Recall that the objective of pay equity legislation was affirmative action: to redress perceived gender discrimination in the compensation of female employees. Organizations were directed to identify male- and female-dominated jobs and determine their value using gender-neutral criteria - among them skills, effort, responsibility and working conditions.
Even at the time the legislation passed, hardly anyone understood that "pay equity" addressed the comparison of completely dissimilar jobs - nurses versus electricians, for instance. The public thought governments were insisting on equal pay for equal work - women and men doing the same, or substantially the same, tasks - a straightforward concept that had been in law since the 1950s. In the late 1980s, the policy was described more accurately as "equal pay for work of equal value." But, as the debate wore on, some clever communications guru dubbed it "pay equity." The war of words was lost: Who could be against equity or fairness in pay?
For the public sector, pay equity became another mechanism through which unions could extract more from employers while ignoring the fact that male-dominated bargaining likely helped create the wage disparities in the first place.

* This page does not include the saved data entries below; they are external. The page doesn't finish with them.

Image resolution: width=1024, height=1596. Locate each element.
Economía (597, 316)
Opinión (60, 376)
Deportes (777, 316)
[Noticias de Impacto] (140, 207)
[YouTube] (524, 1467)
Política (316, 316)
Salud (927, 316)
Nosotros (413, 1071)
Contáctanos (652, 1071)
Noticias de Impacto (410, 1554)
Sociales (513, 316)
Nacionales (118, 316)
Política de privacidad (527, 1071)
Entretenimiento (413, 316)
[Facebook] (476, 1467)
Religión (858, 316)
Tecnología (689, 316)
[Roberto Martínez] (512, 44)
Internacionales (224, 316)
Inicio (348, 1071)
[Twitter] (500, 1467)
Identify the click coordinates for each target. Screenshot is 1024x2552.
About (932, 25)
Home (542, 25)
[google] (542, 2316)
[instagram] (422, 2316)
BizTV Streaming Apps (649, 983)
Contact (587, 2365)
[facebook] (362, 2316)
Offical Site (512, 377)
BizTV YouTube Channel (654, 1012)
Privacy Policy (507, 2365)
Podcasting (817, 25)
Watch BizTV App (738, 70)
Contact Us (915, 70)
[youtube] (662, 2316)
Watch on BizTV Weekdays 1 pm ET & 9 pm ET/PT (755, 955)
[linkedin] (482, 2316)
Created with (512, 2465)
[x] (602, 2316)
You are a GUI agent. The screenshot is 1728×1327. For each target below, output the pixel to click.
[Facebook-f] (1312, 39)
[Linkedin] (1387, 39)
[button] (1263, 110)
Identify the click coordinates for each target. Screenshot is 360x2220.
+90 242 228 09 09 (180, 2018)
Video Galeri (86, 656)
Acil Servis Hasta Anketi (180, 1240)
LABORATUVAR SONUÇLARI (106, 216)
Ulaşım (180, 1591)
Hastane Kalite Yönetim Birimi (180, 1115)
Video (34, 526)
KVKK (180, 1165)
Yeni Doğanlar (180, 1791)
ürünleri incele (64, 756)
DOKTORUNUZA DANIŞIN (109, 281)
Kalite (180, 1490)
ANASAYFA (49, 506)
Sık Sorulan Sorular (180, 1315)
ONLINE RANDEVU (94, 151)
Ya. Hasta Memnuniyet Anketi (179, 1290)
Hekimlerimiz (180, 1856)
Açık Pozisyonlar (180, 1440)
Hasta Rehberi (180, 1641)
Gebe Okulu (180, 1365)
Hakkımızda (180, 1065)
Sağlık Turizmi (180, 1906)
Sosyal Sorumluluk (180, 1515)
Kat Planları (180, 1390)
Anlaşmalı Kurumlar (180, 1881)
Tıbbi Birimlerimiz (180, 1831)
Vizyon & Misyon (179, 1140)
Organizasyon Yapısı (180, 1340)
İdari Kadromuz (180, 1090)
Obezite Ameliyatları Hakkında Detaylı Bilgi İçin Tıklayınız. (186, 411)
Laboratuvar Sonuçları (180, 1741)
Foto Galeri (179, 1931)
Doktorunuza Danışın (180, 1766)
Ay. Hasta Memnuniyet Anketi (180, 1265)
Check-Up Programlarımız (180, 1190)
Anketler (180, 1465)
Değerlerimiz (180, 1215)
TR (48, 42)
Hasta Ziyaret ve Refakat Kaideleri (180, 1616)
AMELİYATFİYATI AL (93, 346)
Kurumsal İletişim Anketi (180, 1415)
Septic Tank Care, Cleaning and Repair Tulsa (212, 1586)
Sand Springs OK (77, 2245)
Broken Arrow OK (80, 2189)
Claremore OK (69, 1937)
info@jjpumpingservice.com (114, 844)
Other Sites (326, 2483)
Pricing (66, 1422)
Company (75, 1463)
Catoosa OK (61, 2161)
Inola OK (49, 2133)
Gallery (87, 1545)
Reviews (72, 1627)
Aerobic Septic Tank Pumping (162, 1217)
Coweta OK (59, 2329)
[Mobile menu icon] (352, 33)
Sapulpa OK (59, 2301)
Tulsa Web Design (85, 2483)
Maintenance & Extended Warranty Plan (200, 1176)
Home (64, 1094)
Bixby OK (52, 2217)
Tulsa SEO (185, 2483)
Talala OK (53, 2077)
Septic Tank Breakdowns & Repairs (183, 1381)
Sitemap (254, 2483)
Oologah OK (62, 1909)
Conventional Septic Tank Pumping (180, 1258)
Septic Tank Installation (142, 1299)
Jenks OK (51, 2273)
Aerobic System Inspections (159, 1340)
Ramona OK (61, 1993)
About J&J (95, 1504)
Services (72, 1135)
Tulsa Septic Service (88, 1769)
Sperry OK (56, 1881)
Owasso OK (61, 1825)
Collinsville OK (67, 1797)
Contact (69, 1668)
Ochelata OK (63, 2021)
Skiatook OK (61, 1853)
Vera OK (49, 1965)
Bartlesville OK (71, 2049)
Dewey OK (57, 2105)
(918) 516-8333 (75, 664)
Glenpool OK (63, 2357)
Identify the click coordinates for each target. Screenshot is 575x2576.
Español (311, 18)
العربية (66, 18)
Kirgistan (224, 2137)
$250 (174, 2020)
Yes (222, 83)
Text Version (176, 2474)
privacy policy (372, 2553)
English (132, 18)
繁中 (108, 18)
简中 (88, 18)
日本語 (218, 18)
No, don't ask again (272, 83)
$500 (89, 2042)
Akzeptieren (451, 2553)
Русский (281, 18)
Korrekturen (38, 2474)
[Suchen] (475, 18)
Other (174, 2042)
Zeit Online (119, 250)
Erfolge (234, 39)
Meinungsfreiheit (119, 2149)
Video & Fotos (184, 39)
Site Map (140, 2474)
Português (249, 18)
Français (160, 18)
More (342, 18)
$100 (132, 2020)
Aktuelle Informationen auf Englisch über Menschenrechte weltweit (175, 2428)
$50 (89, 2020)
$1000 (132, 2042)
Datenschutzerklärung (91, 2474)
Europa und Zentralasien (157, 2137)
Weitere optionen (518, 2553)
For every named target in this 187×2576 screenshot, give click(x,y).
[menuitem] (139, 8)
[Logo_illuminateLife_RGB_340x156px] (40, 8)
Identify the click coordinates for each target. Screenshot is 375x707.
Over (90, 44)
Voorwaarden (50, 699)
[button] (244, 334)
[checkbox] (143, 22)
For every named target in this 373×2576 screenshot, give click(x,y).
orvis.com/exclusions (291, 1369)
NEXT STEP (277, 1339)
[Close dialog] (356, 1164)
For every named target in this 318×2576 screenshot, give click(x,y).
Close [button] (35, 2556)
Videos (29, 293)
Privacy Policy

This gave rise to further bargaining on how pay equity would be accomplished, which meant finding ways to compare like jobs in different organizations.
So, here we are more than 20 years later, and despite massive government regulatory intervention, with millions of taxpayer dollars spent, not much has changed. Ontario's Equal Pay Coalition dusted off its letterhead for the 20th anniversary of pay equity to complain that, on average, women still don't earn as much as men. Of course, no one, likely including the coalition, really expected average pay for women to improve much. That's because a key cause of their lower average income - fewer hours worked (more women than men work part-time) - wasn't at all influenced by pay equity. Today we still have hundreds of bureaucrats warming seats in pay equity offices federally and in Manitoba, New Brunswick, Nova Scotia, Ontario, Quebec and PEI. As with all bureaucracies, they are self-perpetuating. Starting with complicated definitions and rules, they produced reams of interpretive materials and pursued compliance through cases and complaints. They ended up enriching the lawyers who swooped in to "help" organizations that were understandably befuddled. CFIB conducted a study in Ontario that found the cost of complying far outweighed any resulting pay adjustments for the women involved.
On the premise that the best defence is a good offence, we are seeing renewed signs of life from the bureaucracies. Quebec tinkered with its pay equity program earlier this year. Ontario has taken to random monitoring and auditing, indulging in such silliness as making firms provide data from as far back as 15 years ago.
One would think that this colossal failure of public policy and waste of resources would cause the whole effort to be scrapped, but these bureaucracies have, in fact, survived nonetheless.
After more than 20 years of slogging away at this nice-in-theory, unworkable-in-practice idea, it's time we acknowledged that pay equity is getting older, but not better. Small businesses have already spent far too much time and money grappling with the red tape that goes along with any pay equity scheme, not to mention paying higher taxes to cover the salary increases such policies have afforded government workers. Let's relegate it to history, along with the singed bras.